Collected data
______________________________

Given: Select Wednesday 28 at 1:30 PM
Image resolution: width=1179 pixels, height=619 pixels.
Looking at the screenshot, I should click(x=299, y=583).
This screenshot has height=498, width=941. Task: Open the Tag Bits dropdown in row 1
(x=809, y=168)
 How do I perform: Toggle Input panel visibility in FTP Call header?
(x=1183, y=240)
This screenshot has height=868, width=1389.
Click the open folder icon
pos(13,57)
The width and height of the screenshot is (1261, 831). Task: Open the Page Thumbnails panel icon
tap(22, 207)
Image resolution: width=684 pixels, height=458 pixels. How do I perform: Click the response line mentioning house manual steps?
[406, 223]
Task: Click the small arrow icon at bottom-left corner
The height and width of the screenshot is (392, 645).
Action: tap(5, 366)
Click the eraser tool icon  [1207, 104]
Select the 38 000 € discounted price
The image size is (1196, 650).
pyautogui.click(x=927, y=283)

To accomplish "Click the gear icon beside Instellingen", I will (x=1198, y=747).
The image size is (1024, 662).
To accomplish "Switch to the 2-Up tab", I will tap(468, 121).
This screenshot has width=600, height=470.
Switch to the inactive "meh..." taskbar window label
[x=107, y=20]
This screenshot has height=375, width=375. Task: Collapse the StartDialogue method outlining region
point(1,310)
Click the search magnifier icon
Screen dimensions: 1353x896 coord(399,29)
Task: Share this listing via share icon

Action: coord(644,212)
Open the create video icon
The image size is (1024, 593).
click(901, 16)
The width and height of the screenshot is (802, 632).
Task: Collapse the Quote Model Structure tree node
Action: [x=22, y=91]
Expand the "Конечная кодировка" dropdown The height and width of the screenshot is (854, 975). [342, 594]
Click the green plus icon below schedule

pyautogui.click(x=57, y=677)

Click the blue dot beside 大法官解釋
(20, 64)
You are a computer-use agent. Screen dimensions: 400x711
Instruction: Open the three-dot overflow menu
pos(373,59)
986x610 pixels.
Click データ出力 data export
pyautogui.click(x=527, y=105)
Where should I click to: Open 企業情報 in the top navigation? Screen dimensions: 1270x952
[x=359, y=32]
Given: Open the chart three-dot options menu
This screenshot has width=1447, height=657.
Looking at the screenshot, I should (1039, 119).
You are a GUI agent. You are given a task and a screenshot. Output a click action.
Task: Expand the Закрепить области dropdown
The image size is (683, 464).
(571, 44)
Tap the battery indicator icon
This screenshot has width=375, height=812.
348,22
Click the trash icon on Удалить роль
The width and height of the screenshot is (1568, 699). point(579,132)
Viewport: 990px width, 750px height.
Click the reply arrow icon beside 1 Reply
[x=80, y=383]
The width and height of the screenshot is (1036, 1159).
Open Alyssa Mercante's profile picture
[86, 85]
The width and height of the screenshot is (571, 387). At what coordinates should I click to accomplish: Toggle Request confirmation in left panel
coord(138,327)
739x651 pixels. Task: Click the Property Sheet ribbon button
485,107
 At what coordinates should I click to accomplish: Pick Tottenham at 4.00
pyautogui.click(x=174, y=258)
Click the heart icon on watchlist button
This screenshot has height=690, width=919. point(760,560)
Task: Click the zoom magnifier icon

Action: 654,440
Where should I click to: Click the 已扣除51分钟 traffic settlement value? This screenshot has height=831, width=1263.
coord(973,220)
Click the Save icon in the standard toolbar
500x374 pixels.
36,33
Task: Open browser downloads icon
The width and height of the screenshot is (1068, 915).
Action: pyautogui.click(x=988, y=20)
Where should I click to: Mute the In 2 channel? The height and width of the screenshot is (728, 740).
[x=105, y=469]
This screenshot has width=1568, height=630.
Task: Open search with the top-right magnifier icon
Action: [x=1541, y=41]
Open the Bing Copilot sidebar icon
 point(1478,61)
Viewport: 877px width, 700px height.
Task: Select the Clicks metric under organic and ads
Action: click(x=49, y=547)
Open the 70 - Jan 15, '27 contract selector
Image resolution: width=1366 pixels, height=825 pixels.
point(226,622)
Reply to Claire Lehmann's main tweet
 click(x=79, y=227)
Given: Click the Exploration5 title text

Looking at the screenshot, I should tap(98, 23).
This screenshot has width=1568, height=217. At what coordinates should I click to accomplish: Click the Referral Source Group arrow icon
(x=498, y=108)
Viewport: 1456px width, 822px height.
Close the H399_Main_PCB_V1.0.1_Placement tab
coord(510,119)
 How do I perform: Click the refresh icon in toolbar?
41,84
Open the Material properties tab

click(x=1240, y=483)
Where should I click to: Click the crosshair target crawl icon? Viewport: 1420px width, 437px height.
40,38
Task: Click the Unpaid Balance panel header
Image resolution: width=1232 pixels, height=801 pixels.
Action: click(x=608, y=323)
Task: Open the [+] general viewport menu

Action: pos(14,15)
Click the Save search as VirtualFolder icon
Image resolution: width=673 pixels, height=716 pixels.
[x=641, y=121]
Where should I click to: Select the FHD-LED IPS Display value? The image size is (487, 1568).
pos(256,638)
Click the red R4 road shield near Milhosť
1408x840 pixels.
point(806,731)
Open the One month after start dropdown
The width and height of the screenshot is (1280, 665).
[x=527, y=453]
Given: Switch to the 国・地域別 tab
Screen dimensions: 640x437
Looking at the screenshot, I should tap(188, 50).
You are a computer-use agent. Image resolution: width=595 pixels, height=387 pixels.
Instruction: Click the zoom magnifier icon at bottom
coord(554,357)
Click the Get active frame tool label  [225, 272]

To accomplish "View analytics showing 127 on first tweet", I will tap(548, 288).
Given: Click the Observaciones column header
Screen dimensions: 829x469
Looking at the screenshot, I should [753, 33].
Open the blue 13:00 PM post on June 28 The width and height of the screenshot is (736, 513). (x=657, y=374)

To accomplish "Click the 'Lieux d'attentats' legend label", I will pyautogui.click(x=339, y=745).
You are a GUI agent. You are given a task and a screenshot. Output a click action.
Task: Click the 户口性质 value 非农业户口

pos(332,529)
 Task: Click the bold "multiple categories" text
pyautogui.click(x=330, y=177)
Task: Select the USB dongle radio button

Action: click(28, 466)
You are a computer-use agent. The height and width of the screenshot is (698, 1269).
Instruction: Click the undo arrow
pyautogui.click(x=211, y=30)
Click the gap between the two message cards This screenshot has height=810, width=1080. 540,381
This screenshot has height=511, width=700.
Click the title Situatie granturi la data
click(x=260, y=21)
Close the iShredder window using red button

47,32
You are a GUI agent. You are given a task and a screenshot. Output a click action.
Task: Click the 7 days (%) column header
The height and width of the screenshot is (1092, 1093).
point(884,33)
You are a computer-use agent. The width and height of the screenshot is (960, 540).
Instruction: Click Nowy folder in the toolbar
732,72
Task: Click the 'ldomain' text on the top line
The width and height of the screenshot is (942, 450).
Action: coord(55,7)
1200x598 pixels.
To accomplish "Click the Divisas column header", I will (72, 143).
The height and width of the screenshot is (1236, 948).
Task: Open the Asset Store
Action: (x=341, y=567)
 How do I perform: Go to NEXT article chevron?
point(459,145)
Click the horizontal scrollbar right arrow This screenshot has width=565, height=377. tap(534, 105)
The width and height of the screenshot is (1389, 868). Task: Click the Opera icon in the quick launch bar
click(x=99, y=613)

______________________________

Assigned task: In the records above, how many lines include "Save"? Reply only with the number.

Solution: 2